**SELECTED EXCERPT:**
####################

It's inherently difficult to get moderates and even-tempered folks to get riled up, hence their being moderates. America's religious landscape has become increasingly polarized and extremist, both in terms of increased zeal of fundamentalists and conservative Catholics, but also in the increasingly strident, intolerant tone of the new unbelief embodied by Christopher Hitchens and Richard Dawkins.
The most intelligent voices are completely written out of our religious discussions, which usually ends up being a red-faced yelling match between Bible-thumping ignoramuses and smug, insufferable atheists of the Bill Maher stamp. Everyone in the middle, from agnostics to Prebyterians to lapsed Catholics, is sidelined, even though those who are not fundamentalists for the Bible or soldiers for human reason make up the vast majority of people in this country. Jews, Hindus, and Buddhists are especially disadvantaged by this dualistic construction of our public debate (where only Christians like Pat Robertson get to talk), and Muslims are only allowed in to be attacked or to defend their basic right to practice their faith, whether it be in rural Tennessee or lower Manhattan. Religion is not simple, it is startingly complex, mysterious, and multifaceted. Those who present questions of faith and religion in simplistic terms are stupid at best, malevolent at worst.

####################

**MATERIAL PROVIDED:**
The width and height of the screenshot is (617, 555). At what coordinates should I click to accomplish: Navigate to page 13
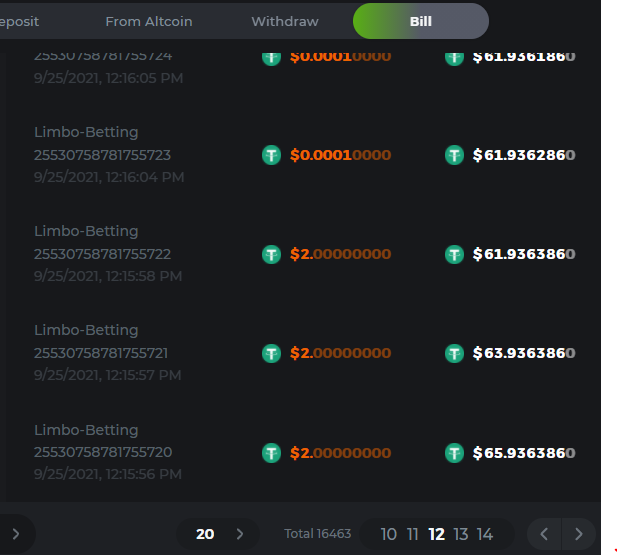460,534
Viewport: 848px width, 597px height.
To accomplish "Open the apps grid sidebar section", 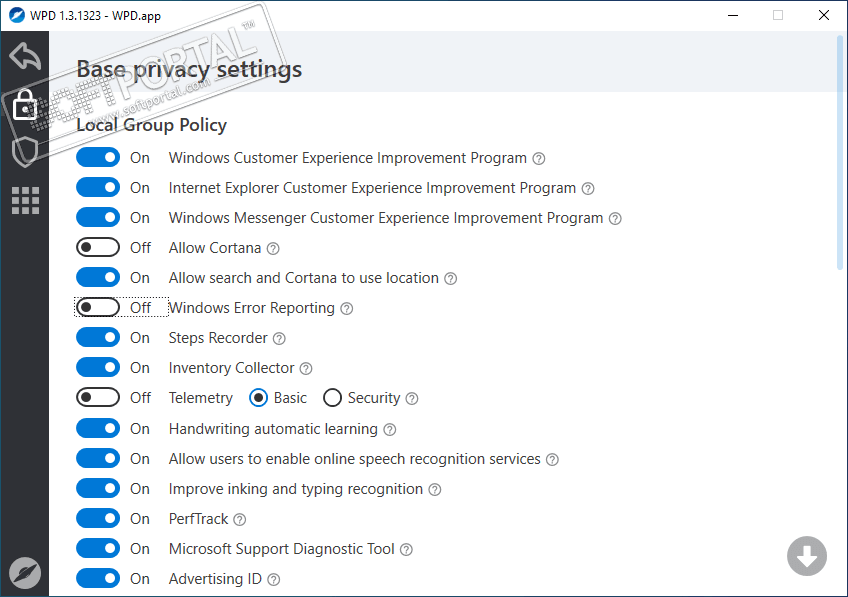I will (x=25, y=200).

####################

**SET OF TASKS:**
- 1) In the piece on America's religious debate, why are Jews, Hindus, and Buddhists said to be especially disadvantaged?
- 2) Reproduce the piece on America's religious debate from "It's inherently difficult" up to and including "and Richard Dawkins.", swapping "polarized" for "divided".
- 3) List every person named in the piece on America's religious debate.

**EXERCISE ANSWERS:**
- 1) They are disadvantaged by the dualistic construction of public debate, in which only Christians like Pat Robertson get to talk.

- 2)
It's inherently difficult to get moderates and even-tempered folks to get riled up, hence their being moderates. America's religious landscape has become increasingly divided and extremist, both in terms of increased zeal of fundamentalists and conservative Catholics, but also in the increasingly strident, intolerant tone of the new unbelief embodied by Christopher Hitchens and Richard Dawkins.

- 3)
Christopher Hitchens
Richard Dawkins
Bill Maher
Pat Robertson